- _Exercise material_:

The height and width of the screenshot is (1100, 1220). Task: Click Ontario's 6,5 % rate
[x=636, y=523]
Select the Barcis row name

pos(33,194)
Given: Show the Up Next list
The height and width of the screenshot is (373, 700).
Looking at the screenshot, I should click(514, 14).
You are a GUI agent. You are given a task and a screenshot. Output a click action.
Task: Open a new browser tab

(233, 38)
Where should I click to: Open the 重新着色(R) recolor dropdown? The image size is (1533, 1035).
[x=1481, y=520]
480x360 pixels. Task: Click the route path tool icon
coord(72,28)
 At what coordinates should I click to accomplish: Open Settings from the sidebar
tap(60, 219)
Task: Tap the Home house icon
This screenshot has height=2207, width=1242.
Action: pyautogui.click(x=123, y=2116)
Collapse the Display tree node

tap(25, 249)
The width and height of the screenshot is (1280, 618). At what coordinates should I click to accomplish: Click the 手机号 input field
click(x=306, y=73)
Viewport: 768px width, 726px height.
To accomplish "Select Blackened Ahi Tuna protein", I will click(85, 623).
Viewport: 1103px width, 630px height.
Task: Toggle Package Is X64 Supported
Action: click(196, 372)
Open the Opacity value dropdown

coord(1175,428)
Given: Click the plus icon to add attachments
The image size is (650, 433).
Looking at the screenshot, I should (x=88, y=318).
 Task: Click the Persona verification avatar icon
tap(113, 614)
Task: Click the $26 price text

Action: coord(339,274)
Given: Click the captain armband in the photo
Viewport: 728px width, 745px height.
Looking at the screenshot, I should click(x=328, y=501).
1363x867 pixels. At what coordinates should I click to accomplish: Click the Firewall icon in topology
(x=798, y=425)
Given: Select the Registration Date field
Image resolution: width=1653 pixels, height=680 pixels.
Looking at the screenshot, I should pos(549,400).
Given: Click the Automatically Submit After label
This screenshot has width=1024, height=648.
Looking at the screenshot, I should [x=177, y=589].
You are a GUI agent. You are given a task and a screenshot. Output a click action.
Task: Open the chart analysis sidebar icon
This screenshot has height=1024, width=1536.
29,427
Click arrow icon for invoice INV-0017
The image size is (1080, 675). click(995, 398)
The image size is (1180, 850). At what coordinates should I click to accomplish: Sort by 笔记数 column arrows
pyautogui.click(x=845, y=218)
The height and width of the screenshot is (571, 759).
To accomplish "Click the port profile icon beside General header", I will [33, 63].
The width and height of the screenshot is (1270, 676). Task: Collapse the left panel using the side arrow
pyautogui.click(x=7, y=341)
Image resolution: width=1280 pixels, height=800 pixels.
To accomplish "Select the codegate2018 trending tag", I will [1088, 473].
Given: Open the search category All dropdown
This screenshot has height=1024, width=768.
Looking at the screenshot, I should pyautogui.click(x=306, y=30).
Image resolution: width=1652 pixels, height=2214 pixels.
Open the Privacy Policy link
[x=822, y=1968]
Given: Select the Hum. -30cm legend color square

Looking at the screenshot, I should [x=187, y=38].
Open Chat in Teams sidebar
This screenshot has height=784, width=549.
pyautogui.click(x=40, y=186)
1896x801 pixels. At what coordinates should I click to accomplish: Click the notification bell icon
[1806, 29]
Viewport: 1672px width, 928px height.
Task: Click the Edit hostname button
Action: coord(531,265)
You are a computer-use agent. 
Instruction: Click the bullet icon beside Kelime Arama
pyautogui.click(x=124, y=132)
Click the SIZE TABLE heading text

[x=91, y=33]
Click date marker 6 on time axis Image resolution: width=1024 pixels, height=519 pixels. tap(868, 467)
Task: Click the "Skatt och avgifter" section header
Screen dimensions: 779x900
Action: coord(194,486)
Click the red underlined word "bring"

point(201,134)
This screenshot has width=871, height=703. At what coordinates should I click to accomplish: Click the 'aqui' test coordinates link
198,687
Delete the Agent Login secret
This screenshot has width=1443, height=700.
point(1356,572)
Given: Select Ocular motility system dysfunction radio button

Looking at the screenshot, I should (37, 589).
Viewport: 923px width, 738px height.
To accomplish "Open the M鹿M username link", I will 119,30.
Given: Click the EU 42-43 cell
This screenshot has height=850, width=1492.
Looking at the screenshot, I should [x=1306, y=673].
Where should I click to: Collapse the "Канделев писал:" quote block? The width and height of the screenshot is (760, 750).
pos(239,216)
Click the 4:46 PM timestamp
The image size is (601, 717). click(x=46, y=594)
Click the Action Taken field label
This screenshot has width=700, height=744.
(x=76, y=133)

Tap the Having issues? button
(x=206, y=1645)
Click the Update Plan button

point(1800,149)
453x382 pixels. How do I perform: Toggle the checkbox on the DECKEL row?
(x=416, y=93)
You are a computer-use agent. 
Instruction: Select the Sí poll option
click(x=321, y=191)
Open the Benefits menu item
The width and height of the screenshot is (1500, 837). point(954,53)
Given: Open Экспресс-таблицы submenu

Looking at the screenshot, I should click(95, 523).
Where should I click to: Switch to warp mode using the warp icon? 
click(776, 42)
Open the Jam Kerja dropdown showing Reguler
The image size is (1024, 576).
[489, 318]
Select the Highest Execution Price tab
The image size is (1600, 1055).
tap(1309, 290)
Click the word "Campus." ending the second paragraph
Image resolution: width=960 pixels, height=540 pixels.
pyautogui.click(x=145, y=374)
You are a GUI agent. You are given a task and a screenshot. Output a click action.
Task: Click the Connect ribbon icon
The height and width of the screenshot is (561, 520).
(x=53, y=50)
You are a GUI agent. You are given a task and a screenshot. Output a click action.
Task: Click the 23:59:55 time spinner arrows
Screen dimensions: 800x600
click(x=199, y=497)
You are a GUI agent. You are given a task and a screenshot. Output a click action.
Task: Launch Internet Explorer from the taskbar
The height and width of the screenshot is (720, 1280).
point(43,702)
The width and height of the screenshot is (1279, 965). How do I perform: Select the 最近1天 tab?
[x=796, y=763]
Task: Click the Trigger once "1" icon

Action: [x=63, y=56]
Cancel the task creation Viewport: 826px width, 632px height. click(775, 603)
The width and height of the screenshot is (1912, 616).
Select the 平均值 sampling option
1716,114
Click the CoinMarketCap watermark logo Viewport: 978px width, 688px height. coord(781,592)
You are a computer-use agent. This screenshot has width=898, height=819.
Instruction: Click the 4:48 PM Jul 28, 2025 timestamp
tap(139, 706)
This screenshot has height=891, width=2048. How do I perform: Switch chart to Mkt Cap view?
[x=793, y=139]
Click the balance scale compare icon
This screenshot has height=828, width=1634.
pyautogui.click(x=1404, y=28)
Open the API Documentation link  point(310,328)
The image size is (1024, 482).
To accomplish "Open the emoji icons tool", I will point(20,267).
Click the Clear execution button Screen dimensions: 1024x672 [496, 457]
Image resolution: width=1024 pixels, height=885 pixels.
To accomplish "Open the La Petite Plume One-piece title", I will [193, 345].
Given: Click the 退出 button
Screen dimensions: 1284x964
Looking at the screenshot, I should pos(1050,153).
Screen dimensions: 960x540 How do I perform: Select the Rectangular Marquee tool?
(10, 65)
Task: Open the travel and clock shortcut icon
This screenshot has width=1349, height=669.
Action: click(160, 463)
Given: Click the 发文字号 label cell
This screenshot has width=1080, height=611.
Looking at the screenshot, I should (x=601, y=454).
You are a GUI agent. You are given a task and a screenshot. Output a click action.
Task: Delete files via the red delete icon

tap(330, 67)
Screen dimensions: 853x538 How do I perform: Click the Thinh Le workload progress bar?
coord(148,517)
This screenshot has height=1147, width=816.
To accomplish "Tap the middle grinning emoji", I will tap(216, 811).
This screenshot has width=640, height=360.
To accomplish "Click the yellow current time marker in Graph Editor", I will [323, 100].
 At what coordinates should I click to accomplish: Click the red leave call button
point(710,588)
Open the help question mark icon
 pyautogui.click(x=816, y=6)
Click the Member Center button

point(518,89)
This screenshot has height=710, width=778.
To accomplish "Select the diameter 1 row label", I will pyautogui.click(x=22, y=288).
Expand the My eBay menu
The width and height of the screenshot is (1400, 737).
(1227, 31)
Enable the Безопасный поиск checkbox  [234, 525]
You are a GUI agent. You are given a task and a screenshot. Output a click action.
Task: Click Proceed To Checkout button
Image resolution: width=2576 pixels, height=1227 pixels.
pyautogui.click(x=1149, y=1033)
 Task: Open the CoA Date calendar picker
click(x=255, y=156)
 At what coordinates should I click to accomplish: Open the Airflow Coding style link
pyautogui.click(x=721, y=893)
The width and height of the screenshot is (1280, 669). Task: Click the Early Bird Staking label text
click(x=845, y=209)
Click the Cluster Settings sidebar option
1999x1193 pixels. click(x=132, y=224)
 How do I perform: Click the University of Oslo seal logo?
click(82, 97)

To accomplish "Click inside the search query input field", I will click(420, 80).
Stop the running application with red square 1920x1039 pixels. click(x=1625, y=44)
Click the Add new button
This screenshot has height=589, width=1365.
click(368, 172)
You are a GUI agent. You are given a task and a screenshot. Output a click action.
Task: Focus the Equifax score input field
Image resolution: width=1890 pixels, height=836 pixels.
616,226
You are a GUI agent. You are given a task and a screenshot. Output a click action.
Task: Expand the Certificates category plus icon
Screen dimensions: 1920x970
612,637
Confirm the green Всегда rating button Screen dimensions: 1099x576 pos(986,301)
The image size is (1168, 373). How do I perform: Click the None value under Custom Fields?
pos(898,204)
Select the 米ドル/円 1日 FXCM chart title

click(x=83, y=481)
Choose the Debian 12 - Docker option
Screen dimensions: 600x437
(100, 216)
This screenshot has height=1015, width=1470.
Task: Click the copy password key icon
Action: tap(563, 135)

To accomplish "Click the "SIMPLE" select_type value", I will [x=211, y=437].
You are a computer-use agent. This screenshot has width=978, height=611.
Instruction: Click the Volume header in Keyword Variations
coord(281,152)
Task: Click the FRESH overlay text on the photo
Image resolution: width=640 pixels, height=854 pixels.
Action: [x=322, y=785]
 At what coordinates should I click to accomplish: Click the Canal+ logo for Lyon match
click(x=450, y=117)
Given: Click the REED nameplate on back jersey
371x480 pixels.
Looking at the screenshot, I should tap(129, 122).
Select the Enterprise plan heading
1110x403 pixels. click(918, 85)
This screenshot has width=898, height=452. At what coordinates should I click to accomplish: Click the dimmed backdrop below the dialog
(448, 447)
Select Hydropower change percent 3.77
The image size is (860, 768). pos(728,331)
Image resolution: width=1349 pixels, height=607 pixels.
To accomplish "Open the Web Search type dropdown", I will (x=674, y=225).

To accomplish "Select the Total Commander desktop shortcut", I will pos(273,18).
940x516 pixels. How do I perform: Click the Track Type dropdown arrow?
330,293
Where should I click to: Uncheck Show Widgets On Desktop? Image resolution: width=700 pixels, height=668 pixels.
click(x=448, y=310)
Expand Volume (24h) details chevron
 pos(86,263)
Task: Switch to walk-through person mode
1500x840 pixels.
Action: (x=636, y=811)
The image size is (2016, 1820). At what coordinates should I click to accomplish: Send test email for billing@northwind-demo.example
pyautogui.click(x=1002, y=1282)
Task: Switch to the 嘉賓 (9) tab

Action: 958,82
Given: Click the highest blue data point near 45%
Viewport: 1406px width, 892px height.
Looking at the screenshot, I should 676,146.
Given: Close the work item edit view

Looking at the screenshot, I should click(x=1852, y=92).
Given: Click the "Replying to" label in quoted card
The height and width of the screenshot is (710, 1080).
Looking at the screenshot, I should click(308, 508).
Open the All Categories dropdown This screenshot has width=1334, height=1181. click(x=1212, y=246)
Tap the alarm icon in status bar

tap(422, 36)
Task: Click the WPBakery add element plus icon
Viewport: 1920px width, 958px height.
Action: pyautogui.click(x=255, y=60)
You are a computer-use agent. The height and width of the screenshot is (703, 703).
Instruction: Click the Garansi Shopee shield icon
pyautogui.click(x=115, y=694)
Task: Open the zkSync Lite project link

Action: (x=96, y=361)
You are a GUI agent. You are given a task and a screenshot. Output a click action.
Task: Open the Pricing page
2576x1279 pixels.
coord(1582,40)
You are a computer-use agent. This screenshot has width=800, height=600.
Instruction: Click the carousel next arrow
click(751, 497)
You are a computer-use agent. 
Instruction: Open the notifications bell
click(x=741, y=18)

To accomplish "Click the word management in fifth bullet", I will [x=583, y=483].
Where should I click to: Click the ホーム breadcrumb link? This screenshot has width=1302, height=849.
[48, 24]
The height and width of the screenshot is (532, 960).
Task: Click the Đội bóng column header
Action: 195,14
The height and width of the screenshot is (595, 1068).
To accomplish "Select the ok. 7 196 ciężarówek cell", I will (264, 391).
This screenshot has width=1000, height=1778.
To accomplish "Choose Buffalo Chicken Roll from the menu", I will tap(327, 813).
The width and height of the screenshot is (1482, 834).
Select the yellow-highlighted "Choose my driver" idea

- _Your objective_: Return each line above where the word "yellow" shows up.

- _Response box_:
To accomplish "Click the yellow current time marker in Graph Editor", I will [323, 100].
Select the yellow-highlighted "Choose my driver" idea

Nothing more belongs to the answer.